Amorphous metals crystallize when they do not cool fast enough in a viscous or liquid state to prevent atoms from forming structures with each other. For a given alloy, this characteristic is defined by the critical cooling rate Rc (i.e., the minimum cooling rate that is maintained between the melting point and the glass transition temperature so as to maintain the amorphous state of the material). Therefore, it is desirable to have a mold 10 made of a material that dissipates thermal energy well enough to ensure a cooling rate R greater than Rc. Conventionally, casting molds are made of steel or copper alloy so as to have a high R value.
However, for parts with small dimensions or fine and complex details, this ability to dissipate thermal energy cannot be excessive. If this capacity is too great, there is a risk that the first material forming the first part solidifies before it completely fills the cavity 12 of the mould 10.
For this reason, the present application proposes a criterion of using a combination of the thermal runaway rates E and Rc.
The thermal runaway rate of a material characterizes its ability to exchange thermal energy with its surrounding environment. It is given by:
wherein:
lambda: thermal conductivity of materials (in W.m -1 ·K -1 Meter),
ρ: density of material (in kg.m -3 Meter),
c: heat capacity per unit mass of material (in j.kg -1 ·K -1 Meter),
at this time, the rate of escape is J/K/m 2 /s 0.5 And (5) measuring.
Depending on the thickness of the first part to be manufactured, this rate of escape makes it possible to obtain a cooling which ensures the amorphous state of the material, i.e. R>Rc. In fact, if the escape rate criterion is large, the amorphous nature is related to the thickness of the part to be manufactured. It is easily understood that for a given thickness, at high escape rates, there is a risk of the material solidifying before it fills the entire mould; and if the escape rate is too low, there is a risk of crystallization. According to the application, it is considered that the dissipation rate should be selected from 250-2500J/K/m 2 /s 0.5 Is not limited in terms of the range of (a). As an example of a material, the rate of escape of the plaster-type material is 250-1000J/K/m 2 /s 0.5 The method comprises the steps of carrying out a first treatment on the surface of the And zircon loss rate of 2300J/K/m 2 /s 0.5
With the selected escape rate characteristics of the present application, a first part having a thickness of 0.5mm or greater can be obtained without the material solidifying before completely filling the cavity. It is clear that parts or parts with a thickness of less than 0.5mm can be filled correctly, provided that they have punctiform details and have small dimensions.

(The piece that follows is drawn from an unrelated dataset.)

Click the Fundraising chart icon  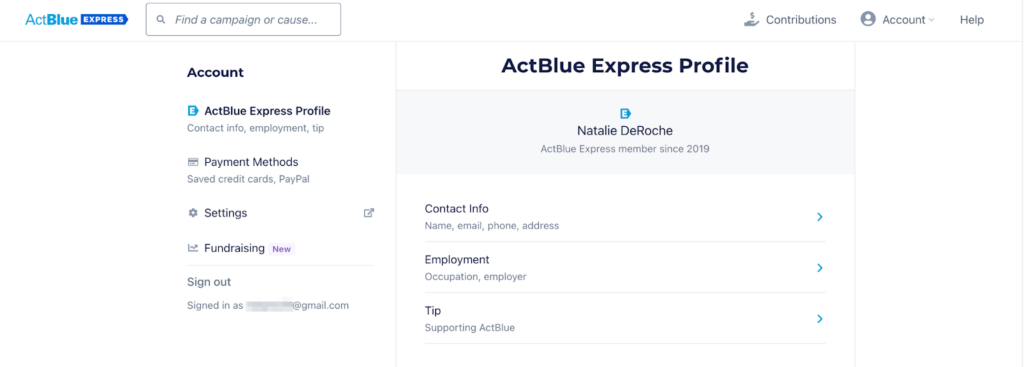coord(193,248)
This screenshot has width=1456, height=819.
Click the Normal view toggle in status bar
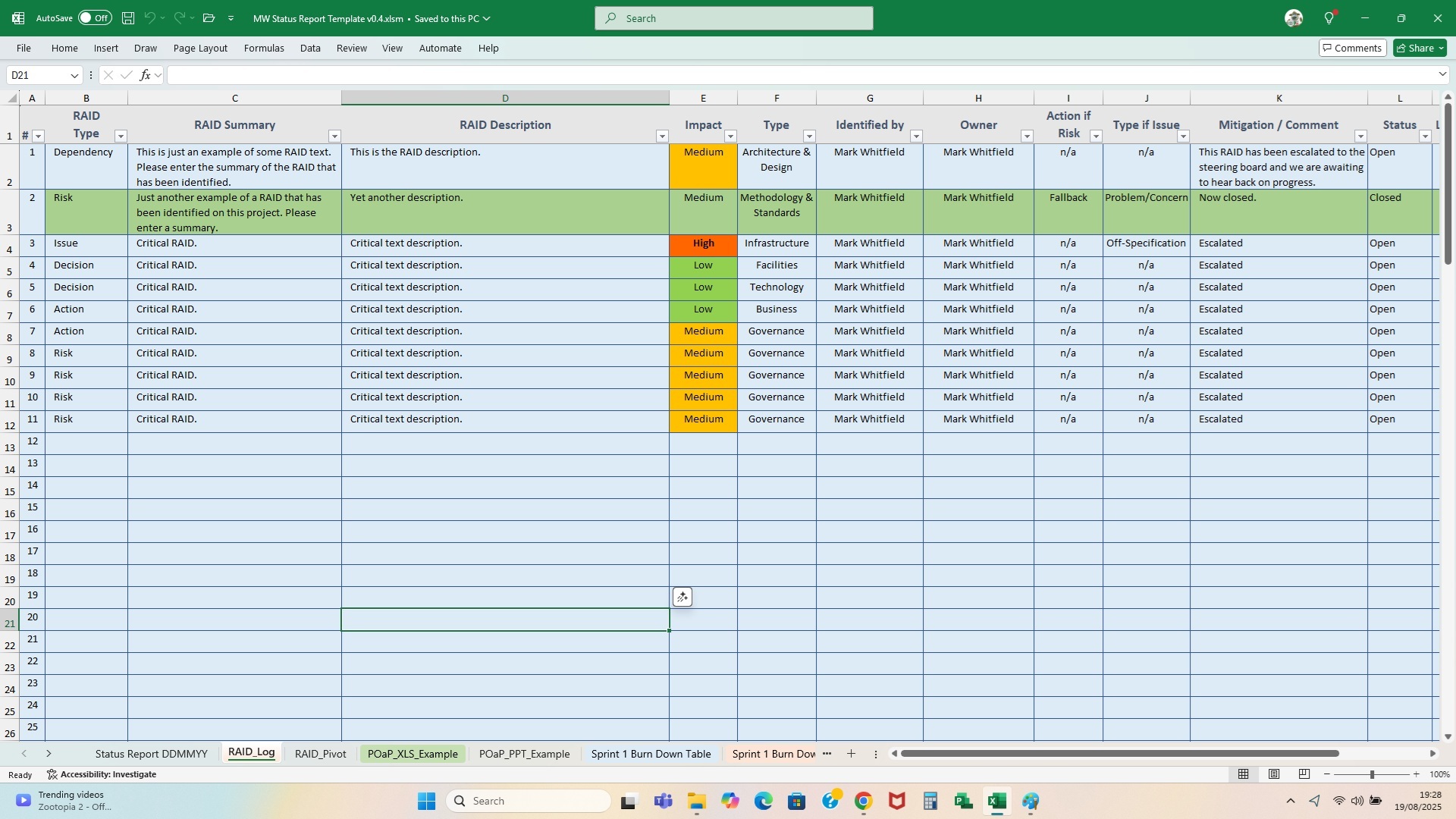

The second step comprises providing a first material, i.e. the material constituting the first part 1. Once the material is provided, the remainder of this second step consists of shaping it, as shown in figures 3 and 4. For this purpose, a casting process is used.
The method comprises taking the first material provided in the third step, but not subjecting it to a treatment that renders it at least partially amorphous, and converting it into a liquid form. This conversion to liquid form is achieved by melting the first material in pouring vessel 20.
Once the first material is in liquid form, it is poured into the mould cavity 2. When the mould cavity 2 is full or at least partly full, the first material is cooled to bring it into an amorphous form. According to the application, the cooling is achieved by heat dissipation of the mould 10, i.e. by using only the thermal properties of the material constituting the mould, in other words, the cooling is only due to the rate of escape of the mould and only at the mould/air interface, so that the metallic material of the component becomes amorphous or at least partly amorphous in character. Thus, cooling is accomplished without the use of any quenching medium other than air or gas (e.g., helium).
As a reminder, the materials constituting the mold 10 are selected to have a thickness of 250-2500J/K/m 2 /s 0.5 The rate of dissipation of a material is the ability of the material to exchange thermal energy with its surroundings. Therefore, at the same thickness, the higher the escape rate, the greater the cooling.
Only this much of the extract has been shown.